Vediamo prima che succede quando noi parliamo e l’altro dice che mi sta ascoltando, ma in realtà non è così. Fa finta? Non è detto! Non è una cosa semplice saper ascoltare, magari non sa come si fa.
In quel caso, non staremo meglio, azzardo a dire che staremo invece peggio, molto peggio; perché i nostri discorsi hanno preso una direzione vuoi cinica vuoi (auto)distruttiva o comunque stiamo viaggiando in solitaria: qualunque cosa diciamo ci stiamo parlando addosso. Alla fine, saremo stanchi e stremati, e per niente lucidi: che è la cosa peggiore…
Quando invece qualcuno ci ascolta attivamente, il nostro corpo comincia a percepire il beneficio del sentirsi sostenuto: alla base di ciò che ricerchiamo c’è il bisogno di appartenenza, sapere che qualcuno che ci è vicino non ci sta giudicando, spalanca le porte del “sentirsi a casa”.
Come imparare ad ascoltare attivamente
Non ero brava ad ascoltare, ho imparato e sto ancora imparando. Ho sperimentato che il mio lavoro migliorava moltissimo ascoltando i miei clienti.
Oggi riesco ad asserire che migliorando l’ascolto è migliorata la mia capacità competitiva. Anche perché più ascoltiamo, meno parliamo. E in questi paraggi del sillogismo, parlare poco vorrebbe dire riflettere maggiormente e prendersi più tempo per farlo.
Per fare il consulente di comunicazione, l’ascolto è determinante e il saper ascoltare poco mi penalizzava. Ho iniziato a registrare, col permesso del mio interlocutore. Riascoltando la conversazione a distanza di tempo, mi rendevo conto che ricordavo tutt’altro e che determinati concetti li avevo travisati. Non era certamente cattiva volontà di ascolto! Quello che accadeva ho capito essere una sorta di elaborazione in tempo reale di quello che l’altro mi diceva: anziché ascoltare, pensavo alle risposte: questo slancio mi faceva perdere i tre quarti dei contenuti.

(Record archiviati)

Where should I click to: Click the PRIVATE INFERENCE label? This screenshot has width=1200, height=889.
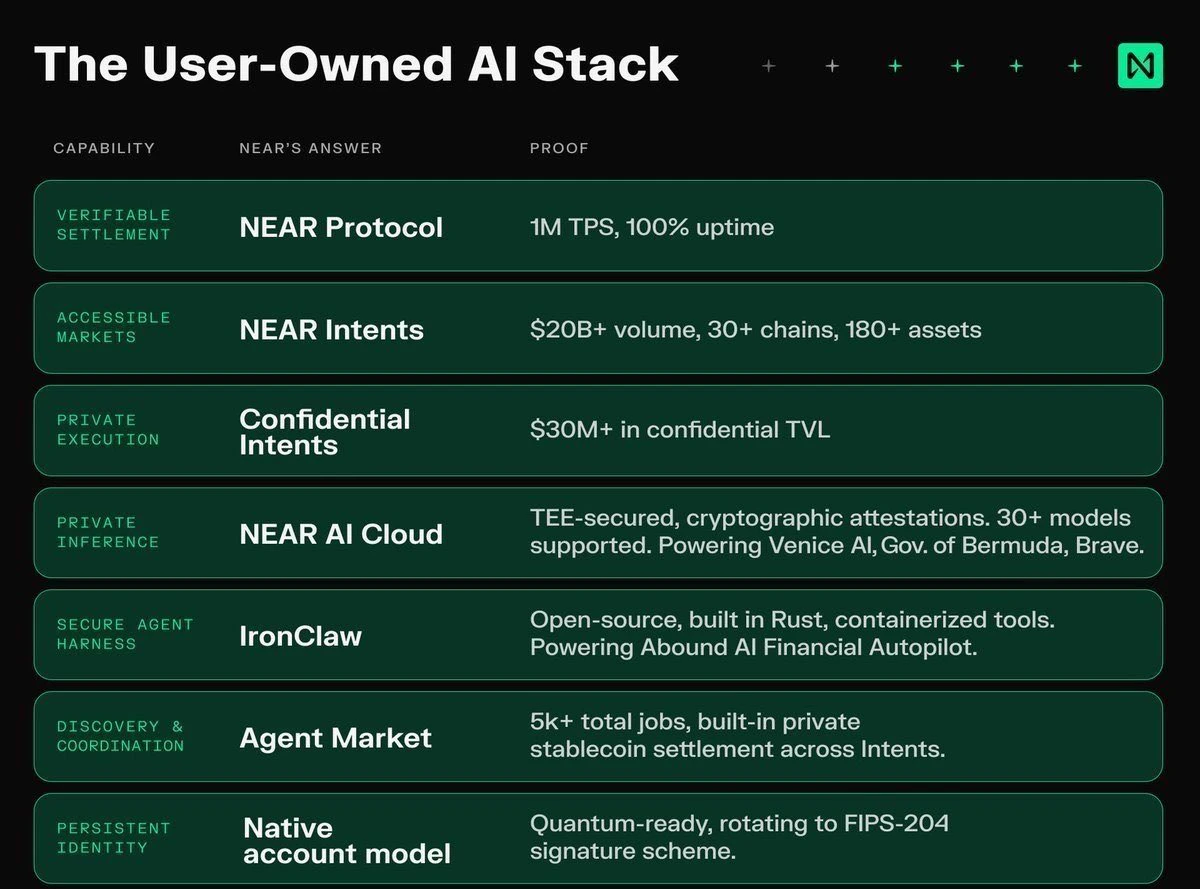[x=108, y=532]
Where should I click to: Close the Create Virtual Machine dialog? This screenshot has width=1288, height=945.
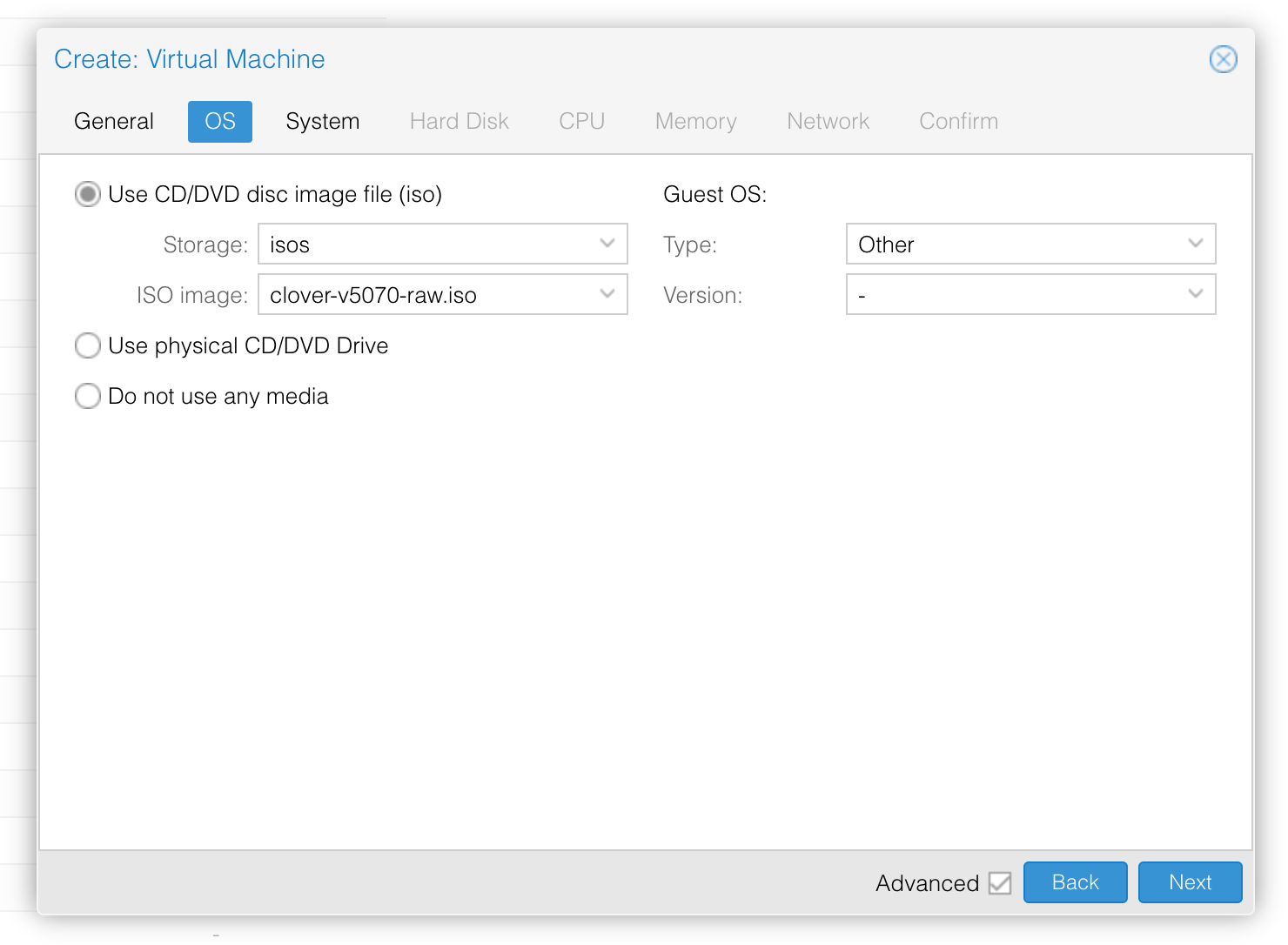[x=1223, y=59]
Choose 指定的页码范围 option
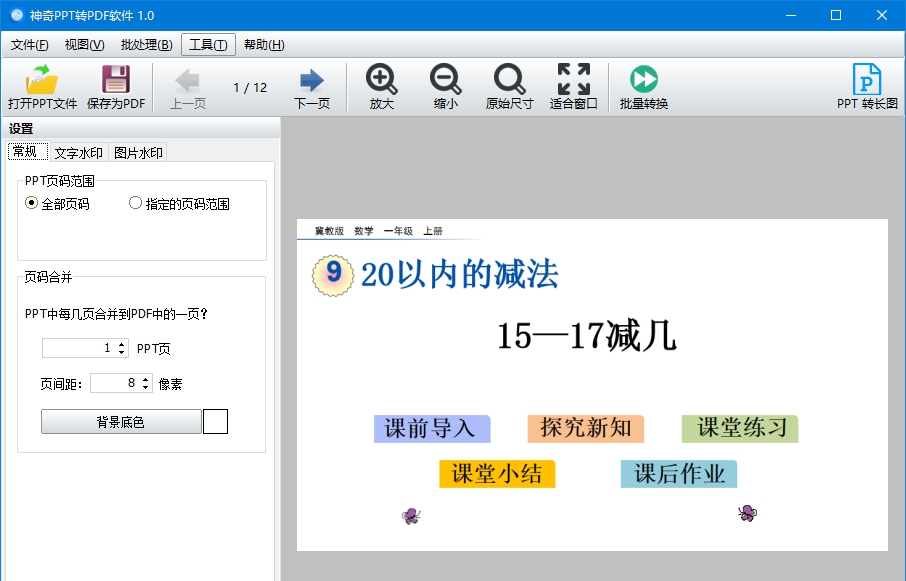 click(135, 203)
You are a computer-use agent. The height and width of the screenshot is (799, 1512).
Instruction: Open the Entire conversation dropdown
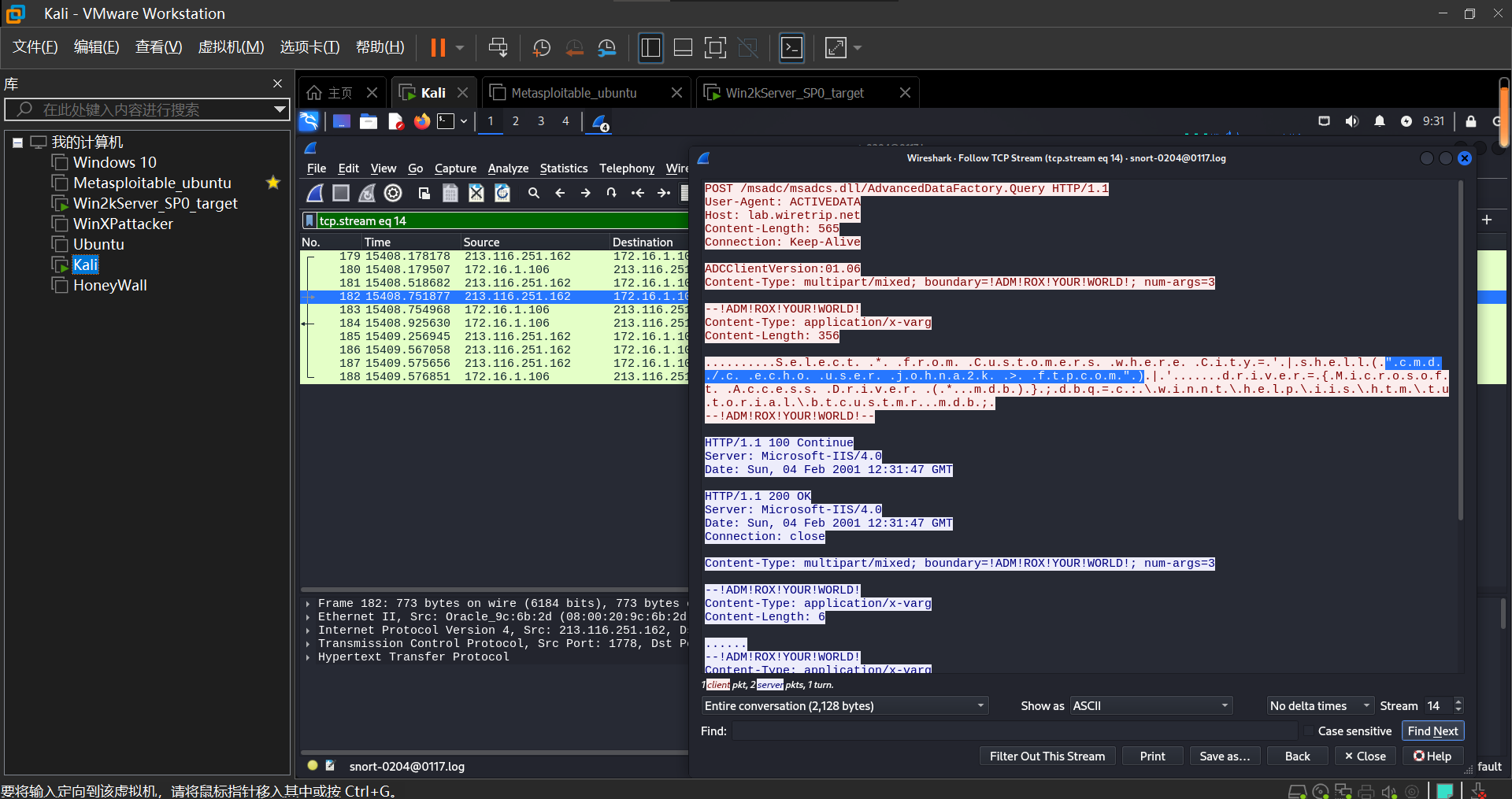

Esercizio A: Ricopia dal testo sull'ascolto il passo che comincia con "In quel caso, non" e finisce con "i miei clienti.".
Esercizio B:
Rispondi a queste domande sul testo sull'ascolto:
(i) Che cosa c'è alla base di ciò che ricerchiamo?
(ii) Con il permesso di chi ha cominciato a registrare chi scrive?
(iii) Quale parte dei contenuti faceva perdere a chi scrive il pensare alle risposte?
Esercizio C: Prosegui il testo sull'ascolto dopo la sua ultima frase.

Spazio risposta A:
In quel caso, non staremo meglio, azzardo a dire che staremo invece peggio, molto peggio; perché i nostri discorsi hanno preso una direzione vuoi cinica vuoi (auto)distruttiva o comunque stiamo viaggiando in solitaria: qualunque cosa diciamo ci stiamo parlando addosso. Alla fine, saremo stanchi e stremati, e per niente lucidi: che è la cosa peggiore…
Quando invece qualcuno ci ascolta attivamente, il nostro corpo comincia a percepire il beneficio del sentirsi sostenuto: alla base di ciò che ricerchiamo c’è il bisogno di appartenenza, sapere che qualcuno che ci è vicino non ci sta giudicando, spalanca le porte del “sentirsi a casa”.
Come imparare ad ascoltare attivamente
Non ero brava ad ascoltare, ho imparato e sto ancora imparando. Ho sperimentato che il mio lavoro migliorava moltissimo ascoltando i miei clienti.

Spazio risposta B:
(i) Il bisogno di appartenenza.
(ii) Con il permesso del suo interlocutore.
(iii) I tre quarti dei contenuti.

Spazio risposta C:
Nel mio lavoro una delle cose più complesse che faccio è trasformare la richiesta del brand in comunicazione del brand: quando devo costruire la comunicazione ho bisogno di avere ben chiaro chi è il mio cliente e le sue peculiarità, altrimenti il sito che andrò a realizzare per lui sarà asettico, senza personalità, senz’anima. Ascoltare attivamente significa non solo ascoltare con le orecchie, ma anche… leggere con gli occhi!
Come diceva il filosofo Eraclito:
Gli occhi sono testimoni più fedeli delle orecchie.
Come si fa ad ascoltare attivamente
Ora che abbiamo capito che saper ascoltare non è un’azione così ovvia come si potrebbe pensare, passiamo a vedere a quali metodi si può ricorrere per comprendere quanto più possibile ciò che il nostro interlocutore ci dice.
Sto parlando dell’ascolto nelle relazioni lavorative.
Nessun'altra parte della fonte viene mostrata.